Meet the World No. 1 ...

Jason Day
Marc Serota
Red Alert: "I'm trying to work toward taking that No. 1 spot from Tiger," Day says.

Just after he turned pro in 2006, Jason Day, then 18, headed off to the TaylorMade testing center, in Carlsbad, Calif., to be fitted for a new set of clubs. He grabbed a 5-iron and started taking cuts.

"You're swinging pretty easy," one technician said. "Can you swing any faster?"

"Sure," Day said. He loaded onto his right side and — whoosh! — knifed the club through the air. The readout: 105 mph, just shy of the PGA Tour average — with a driver. The boys in the lab had never seen such velocity. Who was this kid?

The most heralded rookie on Tour in 2008 is a self-assured, 20-year-old Australian who might one day surpass Greg Norman, Geoff Ogilvy and Adam Scott. He's won more in his teens than that trio, and now he's talking about out-winning even the game's sacred swoosh, Woods. And he won't be laying up much in the process. ("If there's a gap in a tree, I go for it," says Day.)

The kid's got the game to back up the bravado. In 2006, playing seven Tour events on sponsors' exemptions, Day made five cuts, including two top-15s. He failed Q School later that year, but last July, at 19, Day became the youngest winner of a Tour-sanctioned event (take that, Tiger!), shooting four rounds in the 60s to win the Nationwide's Legend Financial Group Classic in Cleveland. In his next four starts, he finished T5, 2 (shooting a Nationwide-record-tying weekend score of 62-63), T13 and 3, assuring his call-up to the Show.

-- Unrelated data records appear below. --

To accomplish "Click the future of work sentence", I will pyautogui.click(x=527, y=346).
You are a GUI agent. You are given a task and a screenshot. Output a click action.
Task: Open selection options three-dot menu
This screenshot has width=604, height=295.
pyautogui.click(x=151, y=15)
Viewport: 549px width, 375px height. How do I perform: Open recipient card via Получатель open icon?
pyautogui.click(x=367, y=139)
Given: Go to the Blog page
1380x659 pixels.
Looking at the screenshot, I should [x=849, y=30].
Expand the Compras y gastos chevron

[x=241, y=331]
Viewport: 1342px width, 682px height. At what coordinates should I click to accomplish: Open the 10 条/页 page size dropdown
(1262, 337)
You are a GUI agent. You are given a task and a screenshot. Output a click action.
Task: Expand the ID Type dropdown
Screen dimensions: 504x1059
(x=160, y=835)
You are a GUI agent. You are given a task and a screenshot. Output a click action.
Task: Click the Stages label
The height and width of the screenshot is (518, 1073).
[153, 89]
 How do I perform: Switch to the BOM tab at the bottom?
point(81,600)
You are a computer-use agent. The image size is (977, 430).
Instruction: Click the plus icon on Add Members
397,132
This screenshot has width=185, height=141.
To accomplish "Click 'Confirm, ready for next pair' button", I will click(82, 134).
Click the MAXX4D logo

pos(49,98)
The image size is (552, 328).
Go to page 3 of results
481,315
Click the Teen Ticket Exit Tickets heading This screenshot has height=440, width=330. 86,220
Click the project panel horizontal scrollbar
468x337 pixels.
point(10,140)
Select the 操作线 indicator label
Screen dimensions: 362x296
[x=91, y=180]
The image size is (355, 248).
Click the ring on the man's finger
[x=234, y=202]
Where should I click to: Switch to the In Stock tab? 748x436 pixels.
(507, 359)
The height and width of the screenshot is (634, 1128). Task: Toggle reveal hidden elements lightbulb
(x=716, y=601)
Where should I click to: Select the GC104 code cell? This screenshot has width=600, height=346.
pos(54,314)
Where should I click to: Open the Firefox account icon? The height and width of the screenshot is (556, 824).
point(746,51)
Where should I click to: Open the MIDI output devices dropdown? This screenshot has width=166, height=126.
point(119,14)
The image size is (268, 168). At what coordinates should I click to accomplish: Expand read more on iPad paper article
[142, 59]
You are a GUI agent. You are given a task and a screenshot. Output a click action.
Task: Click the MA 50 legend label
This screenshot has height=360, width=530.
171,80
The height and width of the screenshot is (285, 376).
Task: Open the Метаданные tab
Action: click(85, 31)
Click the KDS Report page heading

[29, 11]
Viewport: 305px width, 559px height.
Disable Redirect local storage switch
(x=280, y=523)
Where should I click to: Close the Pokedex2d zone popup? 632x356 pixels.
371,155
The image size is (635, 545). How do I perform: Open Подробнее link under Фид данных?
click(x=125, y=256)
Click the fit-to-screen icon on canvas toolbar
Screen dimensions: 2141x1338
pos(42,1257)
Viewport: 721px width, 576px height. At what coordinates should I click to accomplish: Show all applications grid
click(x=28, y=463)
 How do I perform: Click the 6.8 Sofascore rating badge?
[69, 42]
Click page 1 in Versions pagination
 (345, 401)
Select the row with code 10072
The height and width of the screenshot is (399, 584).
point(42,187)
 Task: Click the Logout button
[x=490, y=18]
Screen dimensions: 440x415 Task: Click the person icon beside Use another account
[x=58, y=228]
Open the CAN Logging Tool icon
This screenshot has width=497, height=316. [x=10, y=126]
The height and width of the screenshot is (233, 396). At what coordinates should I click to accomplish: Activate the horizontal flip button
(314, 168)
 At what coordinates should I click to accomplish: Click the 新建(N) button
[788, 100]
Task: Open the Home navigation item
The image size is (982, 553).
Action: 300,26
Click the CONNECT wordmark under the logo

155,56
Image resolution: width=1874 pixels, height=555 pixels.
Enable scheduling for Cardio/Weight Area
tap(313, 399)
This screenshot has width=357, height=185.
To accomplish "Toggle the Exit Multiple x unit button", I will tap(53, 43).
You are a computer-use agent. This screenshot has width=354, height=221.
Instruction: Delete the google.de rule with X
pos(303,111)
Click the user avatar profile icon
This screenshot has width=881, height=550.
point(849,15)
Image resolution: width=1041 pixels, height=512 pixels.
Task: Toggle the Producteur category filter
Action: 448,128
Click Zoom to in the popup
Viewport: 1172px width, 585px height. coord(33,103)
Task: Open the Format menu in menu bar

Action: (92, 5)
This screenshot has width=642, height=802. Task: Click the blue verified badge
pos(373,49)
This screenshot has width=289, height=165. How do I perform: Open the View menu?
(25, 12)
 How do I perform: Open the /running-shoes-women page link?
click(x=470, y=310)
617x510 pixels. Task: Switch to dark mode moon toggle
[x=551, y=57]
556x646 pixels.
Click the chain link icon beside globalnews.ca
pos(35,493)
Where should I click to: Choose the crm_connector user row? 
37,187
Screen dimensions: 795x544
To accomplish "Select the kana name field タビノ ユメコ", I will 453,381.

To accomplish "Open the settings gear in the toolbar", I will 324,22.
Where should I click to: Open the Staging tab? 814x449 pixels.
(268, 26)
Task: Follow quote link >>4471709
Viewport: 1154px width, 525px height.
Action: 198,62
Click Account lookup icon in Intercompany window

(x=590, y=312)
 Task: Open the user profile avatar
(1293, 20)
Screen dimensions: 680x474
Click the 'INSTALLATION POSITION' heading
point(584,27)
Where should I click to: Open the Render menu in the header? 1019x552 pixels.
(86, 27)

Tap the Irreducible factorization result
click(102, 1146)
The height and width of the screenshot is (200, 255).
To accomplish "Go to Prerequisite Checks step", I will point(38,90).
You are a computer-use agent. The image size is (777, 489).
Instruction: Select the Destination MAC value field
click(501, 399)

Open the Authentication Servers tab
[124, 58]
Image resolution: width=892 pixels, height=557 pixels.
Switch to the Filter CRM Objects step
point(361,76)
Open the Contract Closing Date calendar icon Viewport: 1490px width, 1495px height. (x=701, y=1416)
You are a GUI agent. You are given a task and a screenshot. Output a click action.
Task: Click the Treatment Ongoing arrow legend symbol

Wherever it happens, the time is near. It could arrive this month or next, or this spring or summer, but someday soon on a pimped-out golf course in a prime zip code, this boy who would be king will stand shoulder-to-shoulder with the reigning sovereign. Not bad for a kid who grew up in near-poverty, whose first club came from a trash heap.

IN THE CLUBHOUSE this past fall at the Albertsons Boise Open, a Nationwide Tour event, Day is polishing off lunch. Other pros amble by and razz him for indulging yet another writer. He laughs, loving it. They've adopted him as a Major League team adopts its bat boy, provided that the bat boy is a young Barry Bonds. They know he'll surpass them soon, but today Day is all doe-eyed innocence, a slender, tan kid with white teeth and black clothing from TaylorMade and Adidas. "Oh, man," Day says, exhilarated at the prospect of the dream matchup with Tiger. "Everyone is working toward something. I'm trying to work toward taking that No. 1 spot from him." Day looks so young that it's surprising to learn that he shaves. He wants to get big. Not just in stature but in sinew, with the muscled back and tapered waist. "Athletically ripped," he says. He and his idol are the same height: 6'1". Each moves the ball more than 300 yards off the tee, although the stats say Day is a few paces longer. They're telegenic and multiethnic, Day the product of a Filipino mother and an Australian father. But Woods is physically broader, and that's no trivial matter. When you want to be a pioneer, to be the first to put the mighty Woods on his heels, these are the things you think about. You play a limited number of tournaments, 15 to 20, as Tiger does, because burnout is real. You sign a deal with Adidas because, well, Nike's got its man. And you contemplate the size of your biceps.